### Source extract
Don’t let the bizarrely vague introductory wall text by curators Klaus Biesenbach and Lisa Botti, which describes Isa Genzken as “sparklingly one of a kind” for whom “stasis is not an option,” put you off this otherwise exceptional exhibition. Its numerical title, “75/75,” reflects a distinct but simple premise: a retrospective of seventy-five sculptures to mark Genzken’s seventy-fifth birthday. And given that it is installed to perfection in Mies van der Rohe’s Neue Nationalgalerie, a building within which it is notoriously difficult to show art without the glass pavilion and steel columns stealing the limelight, it’s easy to forgive the woolly words and dense timeline that creates a tedious bottleneck of visitors as you enter the show.

### Written instruction A
Using the exhibition review, answer these questions:
(i) Which curators wrote the introductory wall text?
(ii) How many sculptures make up the retrospective?
(iii) In which building is the exhibition installed?
### Written instruction B
Retype the exhibition review from "Don’t let the" up to and including "enter the show.", without any changes.

### Supplied material

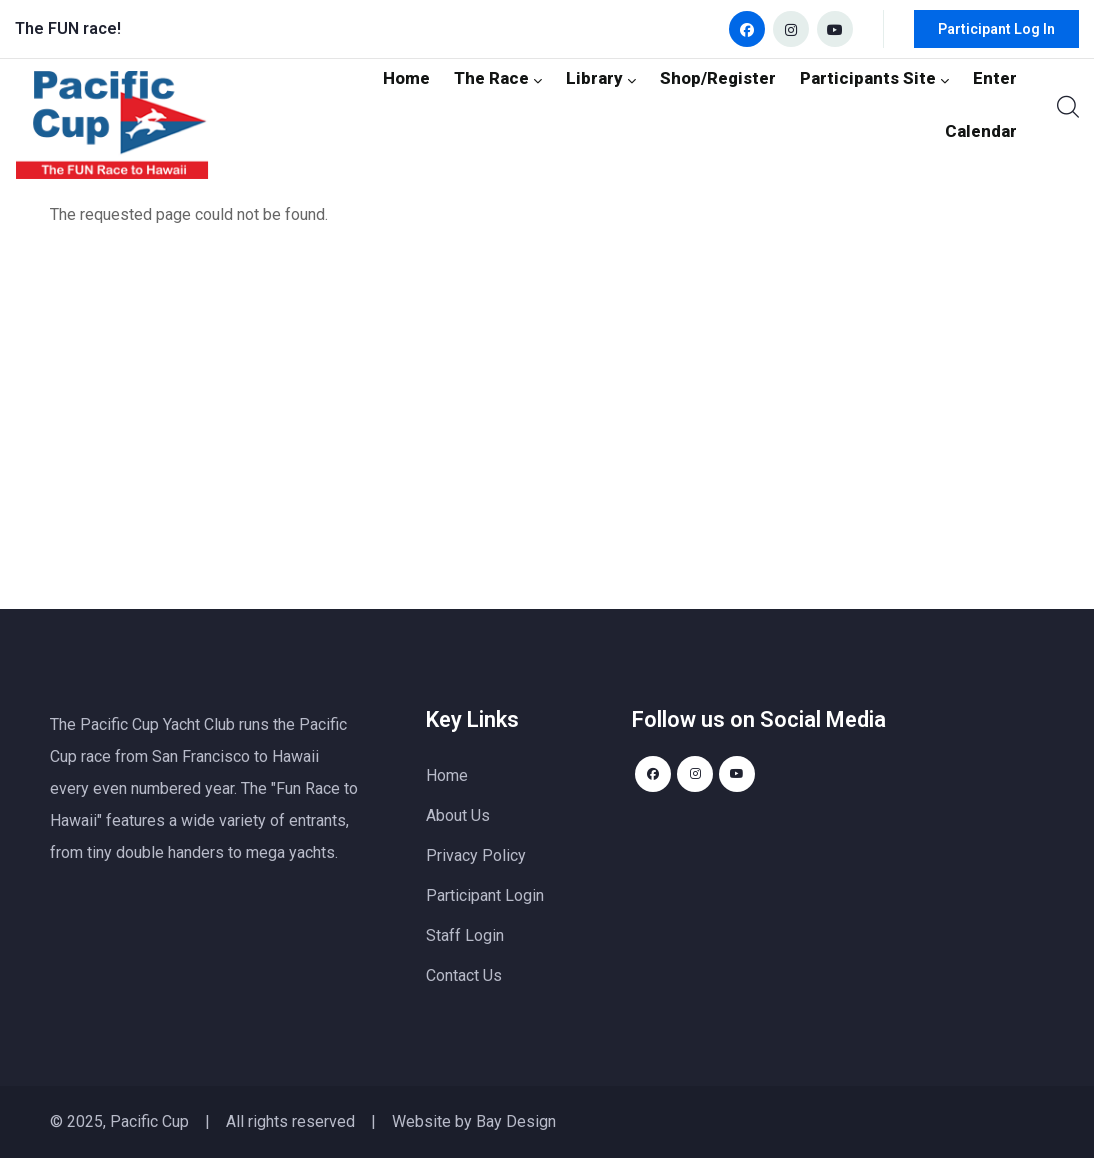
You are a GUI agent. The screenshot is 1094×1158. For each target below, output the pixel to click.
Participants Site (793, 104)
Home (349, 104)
--
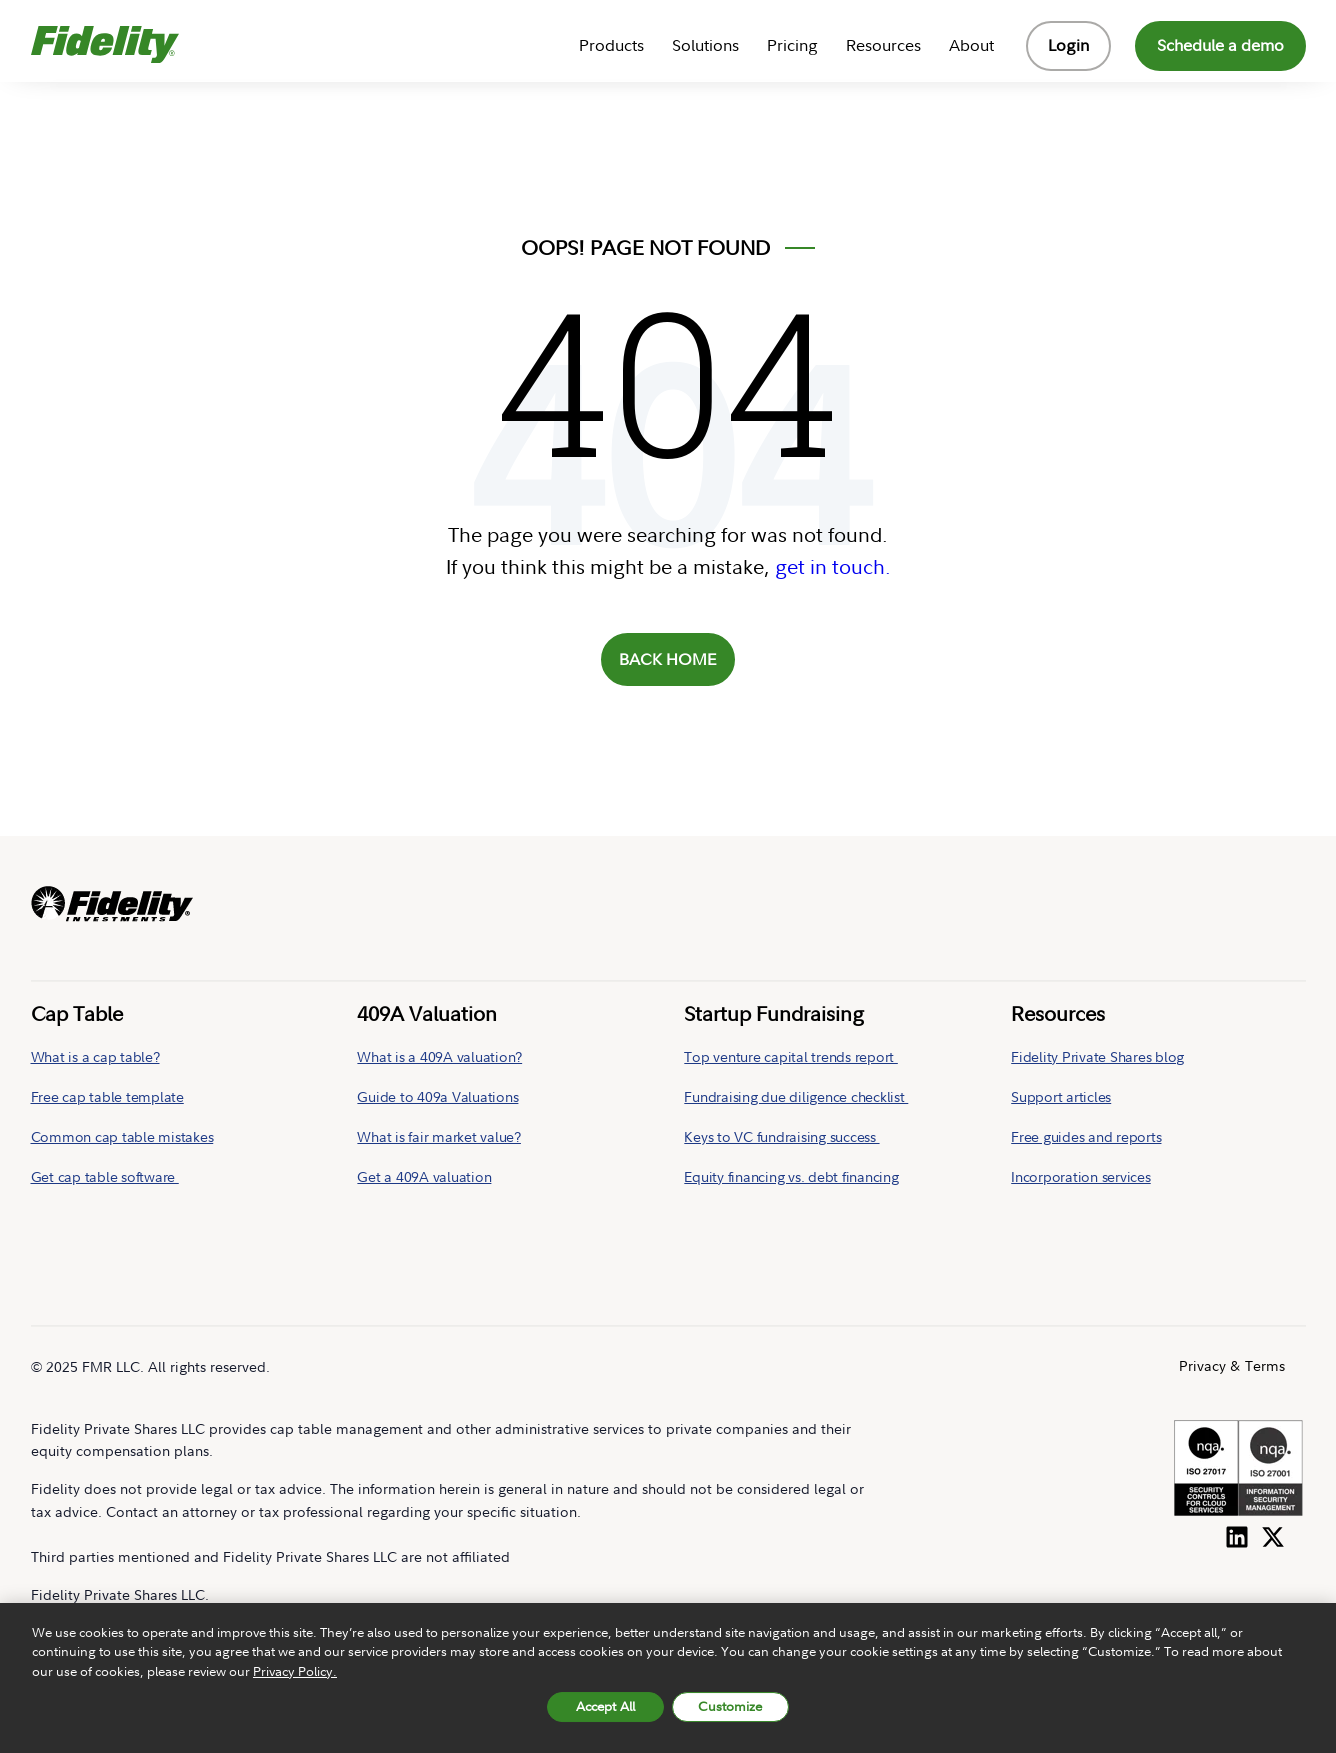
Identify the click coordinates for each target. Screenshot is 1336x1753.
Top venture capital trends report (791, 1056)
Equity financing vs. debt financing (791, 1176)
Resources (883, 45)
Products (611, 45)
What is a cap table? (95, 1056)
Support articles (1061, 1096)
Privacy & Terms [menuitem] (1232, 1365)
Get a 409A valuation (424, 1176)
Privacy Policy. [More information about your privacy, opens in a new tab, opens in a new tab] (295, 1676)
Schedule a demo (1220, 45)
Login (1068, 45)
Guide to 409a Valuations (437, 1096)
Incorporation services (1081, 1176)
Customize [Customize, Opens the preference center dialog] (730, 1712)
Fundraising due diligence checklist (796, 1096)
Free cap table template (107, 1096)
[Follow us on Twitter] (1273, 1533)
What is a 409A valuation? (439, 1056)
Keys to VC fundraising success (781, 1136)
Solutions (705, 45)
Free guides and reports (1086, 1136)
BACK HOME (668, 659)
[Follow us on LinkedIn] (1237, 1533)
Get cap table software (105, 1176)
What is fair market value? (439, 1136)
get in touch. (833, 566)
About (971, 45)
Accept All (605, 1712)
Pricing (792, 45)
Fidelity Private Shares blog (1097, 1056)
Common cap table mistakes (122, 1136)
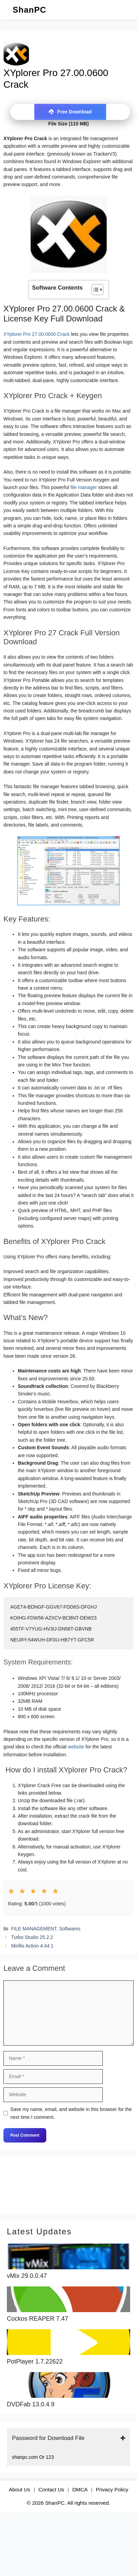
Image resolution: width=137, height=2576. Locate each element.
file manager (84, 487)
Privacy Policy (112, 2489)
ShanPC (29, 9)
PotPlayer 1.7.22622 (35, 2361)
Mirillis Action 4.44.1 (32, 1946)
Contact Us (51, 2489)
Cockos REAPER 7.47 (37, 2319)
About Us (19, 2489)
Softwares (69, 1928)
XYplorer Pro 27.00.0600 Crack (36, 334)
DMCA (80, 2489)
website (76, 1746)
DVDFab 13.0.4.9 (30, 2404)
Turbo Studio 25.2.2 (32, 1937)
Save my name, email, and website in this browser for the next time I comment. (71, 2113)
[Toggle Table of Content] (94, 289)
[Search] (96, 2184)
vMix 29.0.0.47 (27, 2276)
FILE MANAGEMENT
...
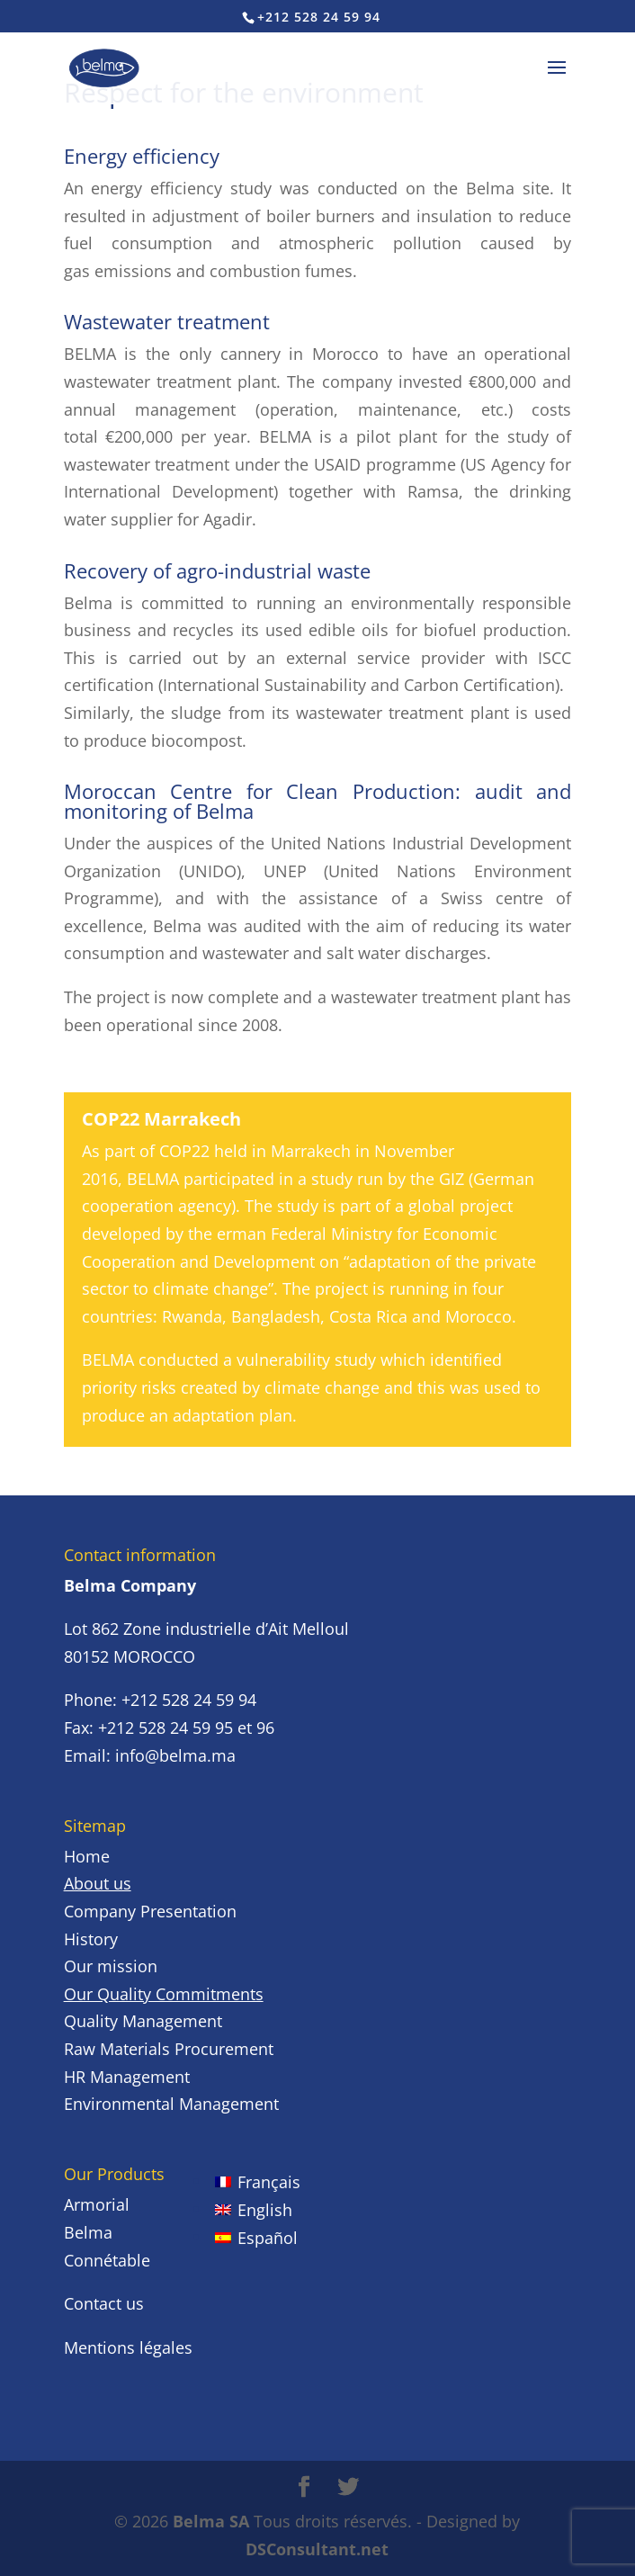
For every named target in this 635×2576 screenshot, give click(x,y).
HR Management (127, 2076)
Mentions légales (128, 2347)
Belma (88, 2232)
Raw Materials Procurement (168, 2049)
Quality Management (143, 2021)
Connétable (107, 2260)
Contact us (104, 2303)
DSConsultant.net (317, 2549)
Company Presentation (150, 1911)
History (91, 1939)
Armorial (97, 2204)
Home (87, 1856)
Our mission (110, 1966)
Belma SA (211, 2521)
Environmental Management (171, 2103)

### Task solution A
(i) Klaus Biesenbach and Lisa Botti
(ii) Seventy-five
(iii) Mies van der Rohe's Neue Nationalgalerie

### Task solution B
Don’t let the bizarrely vague introductory wall text by curators Klaus Biesenbach and Lisa Botti, which describes Isa Genzken as “sparklingly one of a kind” for whom “stasis is not an option,” put you off this otherwise exceptional exhibition. Its numerical title, “75/75,” reflects a distinct but simple premise: a retrospective of seventy-five sculptures to mark Genzken’s seventy-fifth birthday. And given that it is installed to perfection in Mies van der Rohe’s Neue Nationalgalerie, a building within which it is notoriously difficult to show art without the glass pavilion and steel columns stealing the limelight, it’s easy to forgive the woolly words and dense timeline that creates a tedious bottleneck of visitors as you enter the show.